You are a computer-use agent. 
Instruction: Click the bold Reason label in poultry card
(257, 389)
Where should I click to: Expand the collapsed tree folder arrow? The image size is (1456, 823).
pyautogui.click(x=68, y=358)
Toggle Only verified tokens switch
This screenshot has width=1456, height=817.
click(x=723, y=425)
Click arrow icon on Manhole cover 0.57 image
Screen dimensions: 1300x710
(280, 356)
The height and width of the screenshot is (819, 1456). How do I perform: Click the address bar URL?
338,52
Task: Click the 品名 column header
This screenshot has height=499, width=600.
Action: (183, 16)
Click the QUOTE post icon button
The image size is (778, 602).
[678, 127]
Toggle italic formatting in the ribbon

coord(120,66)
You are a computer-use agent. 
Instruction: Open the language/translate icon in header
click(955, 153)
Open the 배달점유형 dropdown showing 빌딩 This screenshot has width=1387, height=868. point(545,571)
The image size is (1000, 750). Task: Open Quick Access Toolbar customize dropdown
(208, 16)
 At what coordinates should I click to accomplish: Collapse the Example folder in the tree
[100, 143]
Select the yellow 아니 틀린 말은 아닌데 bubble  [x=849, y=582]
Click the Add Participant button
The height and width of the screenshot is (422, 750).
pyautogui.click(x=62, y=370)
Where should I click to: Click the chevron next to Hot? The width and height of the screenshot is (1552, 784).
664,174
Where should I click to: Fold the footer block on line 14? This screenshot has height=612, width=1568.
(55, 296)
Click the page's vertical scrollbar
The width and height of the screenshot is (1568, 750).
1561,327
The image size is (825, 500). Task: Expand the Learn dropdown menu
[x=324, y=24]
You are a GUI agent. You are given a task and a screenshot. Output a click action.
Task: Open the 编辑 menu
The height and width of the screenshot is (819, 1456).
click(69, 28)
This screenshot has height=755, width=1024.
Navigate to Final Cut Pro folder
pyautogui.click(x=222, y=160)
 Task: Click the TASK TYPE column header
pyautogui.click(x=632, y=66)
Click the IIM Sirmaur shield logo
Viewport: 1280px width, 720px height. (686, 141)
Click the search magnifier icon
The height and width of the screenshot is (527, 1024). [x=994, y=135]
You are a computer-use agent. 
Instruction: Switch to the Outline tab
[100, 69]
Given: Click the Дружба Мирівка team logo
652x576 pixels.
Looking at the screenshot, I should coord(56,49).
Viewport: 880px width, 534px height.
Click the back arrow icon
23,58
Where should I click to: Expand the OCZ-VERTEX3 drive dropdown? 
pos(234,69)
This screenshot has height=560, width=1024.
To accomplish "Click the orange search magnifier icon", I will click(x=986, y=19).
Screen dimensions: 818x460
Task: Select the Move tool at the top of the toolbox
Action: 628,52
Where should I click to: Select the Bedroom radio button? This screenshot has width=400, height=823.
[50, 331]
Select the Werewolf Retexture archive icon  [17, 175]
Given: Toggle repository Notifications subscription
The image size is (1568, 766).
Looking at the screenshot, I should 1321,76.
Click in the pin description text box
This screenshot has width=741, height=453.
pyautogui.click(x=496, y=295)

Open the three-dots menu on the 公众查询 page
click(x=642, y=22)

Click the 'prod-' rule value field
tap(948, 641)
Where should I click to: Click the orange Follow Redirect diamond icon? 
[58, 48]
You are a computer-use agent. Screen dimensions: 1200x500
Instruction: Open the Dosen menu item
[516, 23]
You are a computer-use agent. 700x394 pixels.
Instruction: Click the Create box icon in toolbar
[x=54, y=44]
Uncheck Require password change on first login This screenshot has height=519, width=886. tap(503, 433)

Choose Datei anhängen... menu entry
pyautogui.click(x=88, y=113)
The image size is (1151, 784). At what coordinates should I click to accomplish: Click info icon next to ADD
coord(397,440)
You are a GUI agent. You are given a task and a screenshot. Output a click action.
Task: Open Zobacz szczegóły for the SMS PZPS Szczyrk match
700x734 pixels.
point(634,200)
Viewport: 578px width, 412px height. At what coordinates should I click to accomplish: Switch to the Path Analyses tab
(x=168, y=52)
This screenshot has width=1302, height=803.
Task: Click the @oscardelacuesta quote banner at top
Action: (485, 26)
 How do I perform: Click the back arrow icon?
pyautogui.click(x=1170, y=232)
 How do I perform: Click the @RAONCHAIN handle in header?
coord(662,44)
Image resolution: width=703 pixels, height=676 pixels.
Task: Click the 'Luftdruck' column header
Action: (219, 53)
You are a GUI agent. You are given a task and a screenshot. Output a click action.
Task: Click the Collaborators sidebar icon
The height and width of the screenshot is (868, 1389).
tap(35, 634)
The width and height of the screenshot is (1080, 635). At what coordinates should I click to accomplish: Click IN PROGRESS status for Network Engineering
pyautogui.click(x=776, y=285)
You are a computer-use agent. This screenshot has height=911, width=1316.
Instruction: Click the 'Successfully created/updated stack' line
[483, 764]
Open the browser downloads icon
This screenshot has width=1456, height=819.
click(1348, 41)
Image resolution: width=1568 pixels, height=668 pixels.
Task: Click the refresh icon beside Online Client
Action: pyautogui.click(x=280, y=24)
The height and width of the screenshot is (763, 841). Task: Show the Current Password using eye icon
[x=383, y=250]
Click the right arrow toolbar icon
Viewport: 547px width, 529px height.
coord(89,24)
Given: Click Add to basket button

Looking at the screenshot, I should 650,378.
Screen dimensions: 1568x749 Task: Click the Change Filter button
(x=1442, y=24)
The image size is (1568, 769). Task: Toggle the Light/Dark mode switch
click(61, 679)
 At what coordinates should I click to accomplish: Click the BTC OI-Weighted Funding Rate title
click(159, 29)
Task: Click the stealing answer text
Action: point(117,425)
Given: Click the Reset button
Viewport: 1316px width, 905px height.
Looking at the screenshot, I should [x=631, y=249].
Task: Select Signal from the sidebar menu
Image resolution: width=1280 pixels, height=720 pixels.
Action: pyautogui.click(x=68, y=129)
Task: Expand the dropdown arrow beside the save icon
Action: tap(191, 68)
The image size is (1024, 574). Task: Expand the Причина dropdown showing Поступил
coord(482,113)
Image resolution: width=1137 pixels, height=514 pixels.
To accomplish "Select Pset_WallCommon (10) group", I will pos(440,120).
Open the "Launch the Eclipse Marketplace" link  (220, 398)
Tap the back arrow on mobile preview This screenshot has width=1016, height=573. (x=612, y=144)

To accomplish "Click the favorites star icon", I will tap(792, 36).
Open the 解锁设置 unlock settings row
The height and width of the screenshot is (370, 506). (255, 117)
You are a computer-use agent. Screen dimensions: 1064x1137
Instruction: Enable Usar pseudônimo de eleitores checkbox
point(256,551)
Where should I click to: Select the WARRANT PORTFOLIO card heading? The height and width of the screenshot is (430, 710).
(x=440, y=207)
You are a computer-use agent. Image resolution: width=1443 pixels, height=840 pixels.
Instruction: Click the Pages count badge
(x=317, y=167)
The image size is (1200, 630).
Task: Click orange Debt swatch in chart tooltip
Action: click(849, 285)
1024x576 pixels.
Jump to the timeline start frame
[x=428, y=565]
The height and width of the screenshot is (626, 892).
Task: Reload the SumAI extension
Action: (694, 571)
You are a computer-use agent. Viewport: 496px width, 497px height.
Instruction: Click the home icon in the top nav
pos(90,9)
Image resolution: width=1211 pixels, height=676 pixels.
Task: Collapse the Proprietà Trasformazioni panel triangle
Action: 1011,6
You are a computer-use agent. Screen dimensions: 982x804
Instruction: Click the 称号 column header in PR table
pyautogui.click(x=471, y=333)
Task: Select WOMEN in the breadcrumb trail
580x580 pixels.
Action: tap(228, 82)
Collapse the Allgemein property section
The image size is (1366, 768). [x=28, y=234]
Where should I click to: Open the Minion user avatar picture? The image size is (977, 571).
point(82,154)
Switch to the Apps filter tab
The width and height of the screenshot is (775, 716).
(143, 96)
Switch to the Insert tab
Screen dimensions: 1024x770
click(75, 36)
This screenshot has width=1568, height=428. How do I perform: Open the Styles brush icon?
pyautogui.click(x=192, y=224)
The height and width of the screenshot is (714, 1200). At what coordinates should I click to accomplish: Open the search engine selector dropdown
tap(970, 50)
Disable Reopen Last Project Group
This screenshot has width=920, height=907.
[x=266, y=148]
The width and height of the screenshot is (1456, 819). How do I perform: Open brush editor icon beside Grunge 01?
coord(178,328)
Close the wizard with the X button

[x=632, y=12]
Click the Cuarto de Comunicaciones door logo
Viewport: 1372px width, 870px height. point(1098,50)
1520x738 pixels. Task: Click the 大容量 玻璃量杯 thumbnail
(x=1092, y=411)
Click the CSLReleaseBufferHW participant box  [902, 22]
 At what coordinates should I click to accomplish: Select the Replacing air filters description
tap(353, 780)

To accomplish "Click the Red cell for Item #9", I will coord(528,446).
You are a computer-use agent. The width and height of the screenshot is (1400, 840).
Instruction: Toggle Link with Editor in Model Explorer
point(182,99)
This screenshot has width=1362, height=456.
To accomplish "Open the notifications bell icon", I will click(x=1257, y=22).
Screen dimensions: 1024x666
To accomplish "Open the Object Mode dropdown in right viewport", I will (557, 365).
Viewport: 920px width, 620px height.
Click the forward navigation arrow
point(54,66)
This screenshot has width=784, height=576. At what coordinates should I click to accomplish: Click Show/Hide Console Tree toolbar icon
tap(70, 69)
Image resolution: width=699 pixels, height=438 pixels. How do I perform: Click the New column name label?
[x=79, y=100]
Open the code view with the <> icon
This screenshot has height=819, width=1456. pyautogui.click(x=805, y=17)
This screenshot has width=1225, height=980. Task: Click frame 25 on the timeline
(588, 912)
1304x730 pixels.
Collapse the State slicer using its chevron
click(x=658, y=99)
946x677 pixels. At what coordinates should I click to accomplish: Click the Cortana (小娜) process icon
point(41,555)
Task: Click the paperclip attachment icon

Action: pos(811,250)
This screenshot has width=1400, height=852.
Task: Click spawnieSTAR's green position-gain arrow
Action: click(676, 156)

# # # #

#### [EXERCISE DESCRIPTION]
Rewrite the entries starting at the line that contains "Given: Click the Reset button" and ending at the line that contains "Action: (694, 571)", replacing "Instruction" with "Goal" and leaving everything else unchanged.

#### [SOLUTION TO THIS TASK]
Given: Click the Reset button
Viewport: 1316px width, 905px height.
Looking at the screenshot, I should [x=631, y=249].
Task: Select Signal from the sidebar menu
Image resolution: width=1280 pixels, height=720 pixels.
Action: pyautogui.click(x=68, y=129)
Task: Expand the dropdown arrow beside the save icon
Action: tap(191, 68)
The image size is (1024, 574). Task: Expand the Причина dropdown showing Поступил
coord(482,113)
Image resolution: width=1137 pixels, height=514 pixels.
To accomplish "Select Pset_WallCommon (10) group", I will pos(440,120).
Open the "Launch the Eclipse Marketplace" link  (220, 398)
Tap the back arrow on mobile preview This screenshot has width=1016, height=573. (x=612, y=144)

To accomplish "Click the favorites star icon", I will tap(792, 36).
Open the 解锁设置 unlock settings row
The height and width of the screenshot is (370, 506). (255, 117)
You are a computer-use agent. Screen dimensions: 1064x1137
Goal: Enable Usar pseudônimo de eleitores checkbox
point(256,551)
Where should I click to: Select the WARRANT PORTFOLIO card heading? The height and width of the screenshot is (430, 710).
(x=440, y=207)
You are a computer-use agent. Image resolution: width=1443 pixels, height=840 pixels.
Goal: Click the Pages count badge
(x=317, y=167)
The image size is (1200, 630).
Task: Click orange Debt swatch in chart tooltip
Action: click(849, 285)
1024x576 pixels.
Jump to the timeline start frame
[x=428, y=565]
The height and width of the screenshot is (626, 892).
Task: Reload the SumAI extension
Action: (694, 571)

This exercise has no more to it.